> [EXTRACTED MATERIAL]

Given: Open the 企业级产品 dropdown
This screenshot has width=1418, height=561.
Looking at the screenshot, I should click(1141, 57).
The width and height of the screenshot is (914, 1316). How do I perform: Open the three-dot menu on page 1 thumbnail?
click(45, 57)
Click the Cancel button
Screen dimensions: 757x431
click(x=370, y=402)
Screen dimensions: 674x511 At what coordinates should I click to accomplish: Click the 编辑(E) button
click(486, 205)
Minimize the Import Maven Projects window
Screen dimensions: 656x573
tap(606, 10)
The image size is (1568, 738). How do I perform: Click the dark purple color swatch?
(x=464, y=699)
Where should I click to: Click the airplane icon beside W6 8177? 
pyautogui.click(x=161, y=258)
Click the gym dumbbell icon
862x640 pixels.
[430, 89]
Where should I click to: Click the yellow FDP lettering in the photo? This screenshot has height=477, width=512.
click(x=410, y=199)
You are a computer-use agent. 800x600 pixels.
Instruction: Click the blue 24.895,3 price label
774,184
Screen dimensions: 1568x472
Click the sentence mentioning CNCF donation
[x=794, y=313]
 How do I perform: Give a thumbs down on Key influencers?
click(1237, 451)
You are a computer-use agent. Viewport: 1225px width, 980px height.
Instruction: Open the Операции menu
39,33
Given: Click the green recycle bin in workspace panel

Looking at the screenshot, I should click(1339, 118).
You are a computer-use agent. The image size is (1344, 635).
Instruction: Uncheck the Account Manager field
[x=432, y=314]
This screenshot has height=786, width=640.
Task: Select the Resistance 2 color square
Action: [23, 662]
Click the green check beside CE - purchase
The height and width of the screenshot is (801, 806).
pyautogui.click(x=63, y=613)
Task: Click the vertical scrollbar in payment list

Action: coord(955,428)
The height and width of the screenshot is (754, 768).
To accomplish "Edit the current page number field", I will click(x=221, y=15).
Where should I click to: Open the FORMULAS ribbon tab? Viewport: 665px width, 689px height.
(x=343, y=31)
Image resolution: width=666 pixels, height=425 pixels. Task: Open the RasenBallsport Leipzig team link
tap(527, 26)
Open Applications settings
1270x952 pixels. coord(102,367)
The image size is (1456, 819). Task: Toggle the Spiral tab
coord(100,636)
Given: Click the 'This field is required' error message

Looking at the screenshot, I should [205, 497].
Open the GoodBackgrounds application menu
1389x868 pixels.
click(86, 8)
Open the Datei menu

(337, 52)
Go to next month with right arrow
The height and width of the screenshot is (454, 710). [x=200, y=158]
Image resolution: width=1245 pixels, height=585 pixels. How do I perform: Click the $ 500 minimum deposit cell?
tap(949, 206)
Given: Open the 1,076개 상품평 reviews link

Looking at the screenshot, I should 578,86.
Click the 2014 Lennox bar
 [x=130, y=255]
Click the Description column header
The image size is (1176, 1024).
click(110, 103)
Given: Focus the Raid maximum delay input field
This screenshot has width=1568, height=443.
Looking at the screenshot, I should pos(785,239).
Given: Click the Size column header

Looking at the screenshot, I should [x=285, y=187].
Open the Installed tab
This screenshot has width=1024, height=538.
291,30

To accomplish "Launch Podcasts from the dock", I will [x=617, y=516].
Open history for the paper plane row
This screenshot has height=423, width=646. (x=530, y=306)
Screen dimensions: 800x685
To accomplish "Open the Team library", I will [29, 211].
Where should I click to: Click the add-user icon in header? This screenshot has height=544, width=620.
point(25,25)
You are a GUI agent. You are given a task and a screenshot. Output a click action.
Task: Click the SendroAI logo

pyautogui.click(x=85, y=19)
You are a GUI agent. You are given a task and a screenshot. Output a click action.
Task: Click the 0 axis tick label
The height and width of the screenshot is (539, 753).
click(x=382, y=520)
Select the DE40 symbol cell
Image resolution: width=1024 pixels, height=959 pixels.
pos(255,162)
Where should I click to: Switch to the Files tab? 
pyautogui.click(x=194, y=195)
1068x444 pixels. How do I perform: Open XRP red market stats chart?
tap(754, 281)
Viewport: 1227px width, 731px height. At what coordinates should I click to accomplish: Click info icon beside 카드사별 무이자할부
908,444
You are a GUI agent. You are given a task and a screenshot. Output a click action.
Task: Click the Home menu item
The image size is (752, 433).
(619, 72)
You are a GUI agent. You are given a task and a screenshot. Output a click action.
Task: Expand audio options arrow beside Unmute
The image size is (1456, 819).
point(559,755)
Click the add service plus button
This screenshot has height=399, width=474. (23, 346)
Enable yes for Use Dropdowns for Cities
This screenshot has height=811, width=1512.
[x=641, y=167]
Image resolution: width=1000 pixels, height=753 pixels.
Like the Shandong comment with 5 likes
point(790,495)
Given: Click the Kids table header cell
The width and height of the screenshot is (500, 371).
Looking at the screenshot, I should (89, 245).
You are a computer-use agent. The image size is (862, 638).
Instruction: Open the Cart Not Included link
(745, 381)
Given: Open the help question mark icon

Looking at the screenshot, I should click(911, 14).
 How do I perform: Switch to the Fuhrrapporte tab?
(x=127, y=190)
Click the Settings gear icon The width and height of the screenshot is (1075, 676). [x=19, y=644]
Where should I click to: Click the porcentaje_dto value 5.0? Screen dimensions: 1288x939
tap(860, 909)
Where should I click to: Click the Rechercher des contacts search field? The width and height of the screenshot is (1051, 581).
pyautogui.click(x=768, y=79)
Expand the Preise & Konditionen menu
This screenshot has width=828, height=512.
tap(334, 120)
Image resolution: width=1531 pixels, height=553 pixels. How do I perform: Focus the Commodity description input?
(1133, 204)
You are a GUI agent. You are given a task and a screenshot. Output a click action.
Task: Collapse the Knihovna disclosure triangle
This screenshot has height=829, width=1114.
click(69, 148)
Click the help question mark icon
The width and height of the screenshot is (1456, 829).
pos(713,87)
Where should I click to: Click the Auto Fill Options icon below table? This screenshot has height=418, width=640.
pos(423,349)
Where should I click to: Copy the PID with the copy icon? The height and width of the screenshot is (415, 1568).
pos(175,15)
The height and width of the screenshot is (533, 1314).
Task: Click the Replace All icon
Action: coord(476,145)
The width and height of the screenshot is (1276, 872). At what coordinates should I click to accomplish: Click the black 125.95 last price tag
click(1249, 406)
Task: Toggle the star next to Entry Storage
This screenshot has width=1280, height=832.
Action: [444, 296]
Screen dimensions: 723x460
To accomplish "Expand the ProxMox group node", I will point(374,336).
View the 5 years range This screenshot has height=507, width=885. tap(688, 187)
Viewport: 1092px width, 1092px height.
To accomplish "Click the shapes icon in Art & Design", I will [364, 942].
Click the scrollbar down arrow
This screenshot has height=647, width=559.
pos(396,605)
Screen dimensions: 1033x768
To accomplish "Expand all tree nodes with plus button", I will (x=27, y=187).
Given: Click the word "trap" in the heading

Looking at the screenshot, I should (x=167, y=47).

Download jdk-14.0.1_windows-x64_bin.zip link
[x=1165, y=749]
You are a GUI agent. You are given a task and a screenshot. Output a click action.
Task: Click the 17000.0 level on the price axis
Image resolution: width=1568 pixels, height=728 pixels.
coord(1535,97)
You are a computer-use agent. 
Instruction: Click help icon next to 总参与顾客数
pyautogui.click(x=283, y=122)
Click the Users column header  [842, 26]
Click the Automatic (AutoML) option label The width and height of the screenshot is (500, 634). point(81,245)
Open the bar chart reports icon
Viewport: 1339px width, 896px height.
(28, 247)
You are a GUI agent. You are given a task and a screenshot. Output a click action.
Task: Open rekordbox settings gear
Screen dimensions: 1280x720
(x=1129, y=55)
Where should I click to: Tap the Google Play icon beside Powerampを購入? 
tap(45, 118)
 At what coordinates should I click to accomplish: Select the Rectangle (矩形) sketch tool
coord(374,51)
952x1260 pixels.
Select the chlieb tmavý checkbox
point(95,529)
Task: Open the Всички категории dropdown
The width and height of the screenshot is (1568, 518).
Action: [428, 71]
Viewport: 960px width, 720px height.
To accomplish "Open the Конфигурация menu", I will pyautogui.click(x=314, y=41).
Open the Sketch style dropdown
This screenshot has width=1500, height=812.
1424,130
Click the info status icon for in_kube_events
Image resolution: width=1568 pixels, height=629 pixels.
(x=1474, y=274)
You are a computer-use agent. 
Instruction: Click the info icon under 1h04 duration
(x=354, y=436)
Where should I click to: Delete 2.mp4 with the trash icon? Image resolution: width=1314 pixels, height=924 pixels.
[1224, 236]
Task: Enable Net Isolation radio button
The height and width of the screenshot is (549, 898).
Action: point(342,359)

> [ABOUT THIS EXERCISE]
What are the lines above, starting at the one with "Select the DE40 symbol cell" and ending at the one with "Task: Click the Home menu item"? Give them again exactly, and only them.

> [EXPECTED OUTPUT]
Select the DE40 symbol cell
Image resolution: width=1024 pixels, height=959 pixels.
pos(255,162)
Where should I click to: Switch to the Files tab? 
pyautogui.click(x=194, y=195)
1068x444 pixels. How do I perform: Open XRP red market stats chart?
tap(754, 281)
Viewport: 1227px width, 731px height. At what coordinates should I click to accomplish: Click info icon beside 카드사별 무이자할부
908,444
You are a GUI agent. You are given a task and a screenshot. Output a click action.
Task: Click the Home menu item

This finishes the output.